社台ファームがノーザンファームにトリプルスコアの惨敗? 馬主の世代交代と関係者の悲喜こもごも~衝撃のセレクトセール総括~
今年春のG1レースにおいても日本ダービーを1着から3着まで独占、さらに安田記念、宝塚記念などのビッグレースを制し、ドバイと香港で海外G1レースを勝利。そしてサトノダイヤモンドは凱旋門賞を目指して調整中と、キタサンブラックを除けば日本競馬はまさしくノーザンファームの生産馬一色といっても過言ではないのである。
そのノーザンファーム(子会社のノーザンレーシングを含む)は今回のセレクトセールで全528頭の約30%にもなる154頭を上場させて150頭が落札。その総額は91億5500万円と全体の52.8%を占めており、5億8000万円で落札された「イルーシヴウェーヴの2017」を筆頭に1億円超えの高額落札馬は全体の31頭に対し22頭とほぼ独占。かつてのライバル社台ファームが104頭の上場で総額38億1600万円、1億円超えは6頭という成績だったことからも、いかにノーザンファームが傑出しているかわかるだろう。
またその影響力は甚大で、社台ファーム以外の他の牧場も大きく割を食った状態といえる。このセレクトセールは多くの馬が売れたが、逆に主取りという売れなかった馬も56頭いるのだが、その56頭の中でノーザンファームは2頭、社台ファームは6頭、残りは他の中小牧場や販売業者。2頭出して一頭も売れなかったクラウン、6頭出して4頭が主取り、1頭が欠場、売れた1頭は900万円の低価格というオリオンファーム。他にも1頭しか上場できず、しかもその1頭が売れなかった牧場なども多い。さらに2日目に登場した今年の新種牡馬キズナ産駒の評価の差が違いすぎて、関係者も困惑したほどだ。
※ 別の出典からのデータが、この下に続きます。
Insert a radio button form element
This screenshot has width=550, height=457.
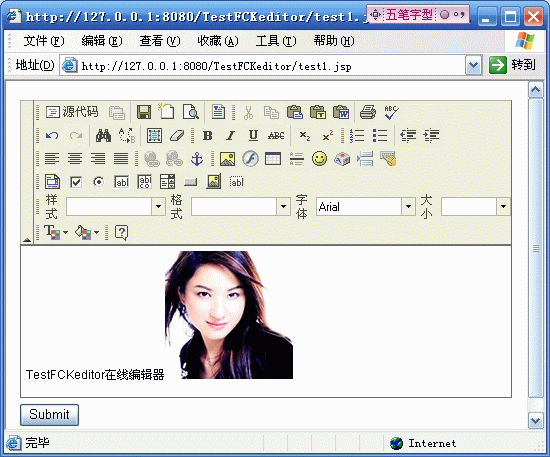99,182
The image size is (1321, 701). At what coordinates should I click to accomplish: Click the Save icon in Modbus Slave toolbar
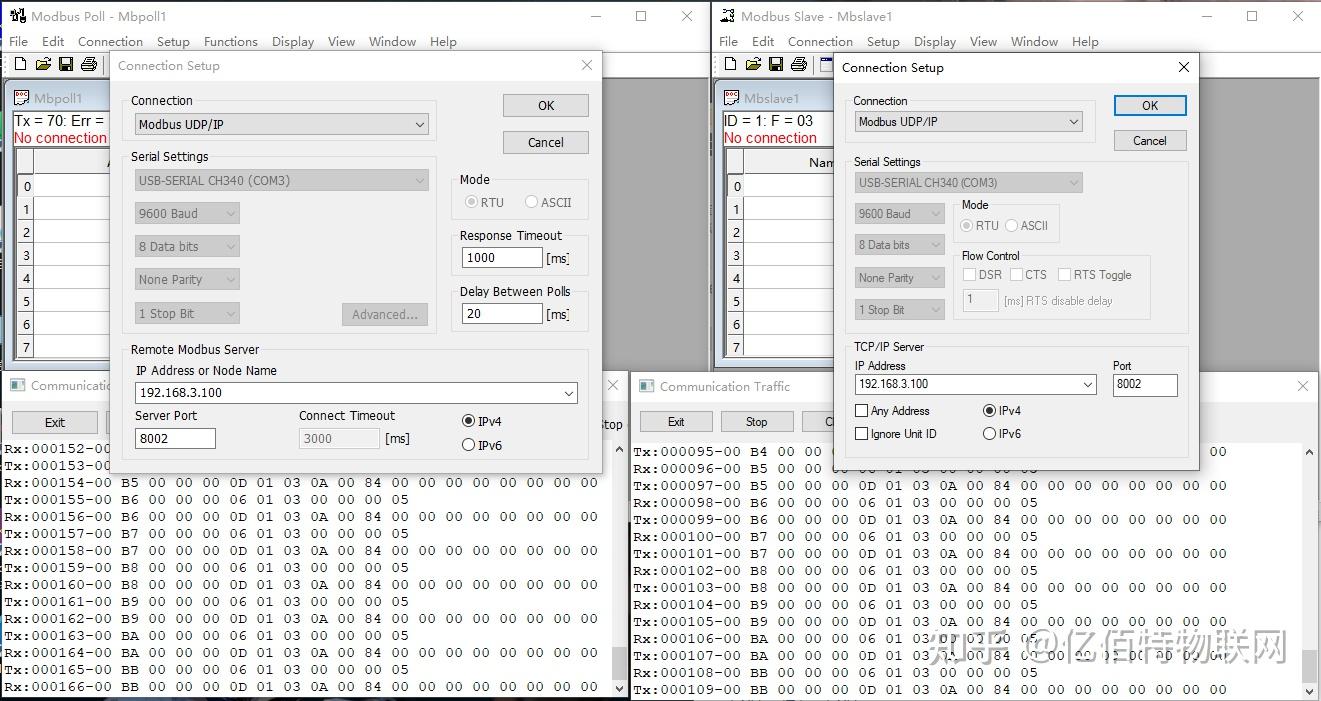point(775,63)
この上場番号478の「エピックラヴの2017」はノーザンファーム生産のキズナ産駒で、最終的に8000万円で落札された。続く上場番号479の「ラストメッセージの2017」は名門千代田牧場の生産馬。かつてダノンプラチナ、ホエールキャプチャなどを生産した名門中の名門といえる牧場であり、この「ラストメッセージの2017」も期待のキズナ産駒であったはずだ。しかしながら同馬は同じ牡馬であるにも関わらず、落札額は6分の1以下の1300万円だった。キズナの種付け料は250万円なので、牧場としては損はないといえるだろうが、ノーザンファームの「エピックラヴの2017」と比較して6分の1以下の評価というのは、適正価格だったといえるのだろうか。この点についてある馬主に話を聞くと
「明らかにノーザンファームブランドへの信頼の高さですよ。昔の生産者は馬を作って売るのが仕事でしたが、今は売った馬を最先端の技術と設備とエサで育成し、競走馬として完成させるまでもが生産者の仕事といっても過言ではありません。その点ノーザンファームの育成技術は他よりも進んでいて、同じディープインパクト産駒にしても明らかに社台ファームより実績があります。加えてノーザンファームのブランドのおかげで、より成績のいい調教師や騎手も手配が可能です。他の生産馬より価格が倍以上になったとしても、それを十分に補えるだけの価値があり、トップの馬主になればなるほどその価値を金銭よりも優先するのでしょう」
と教えてくれた。確かにノーザンファームは世界に誇る牧場施設、育成施設、外厩施設などがあり、また馬を預ける厩舎も手配する騎手も一流どころばかりだ。今はすべてがうまくかみ合っている状態であり、この流れは当分続くことだろう。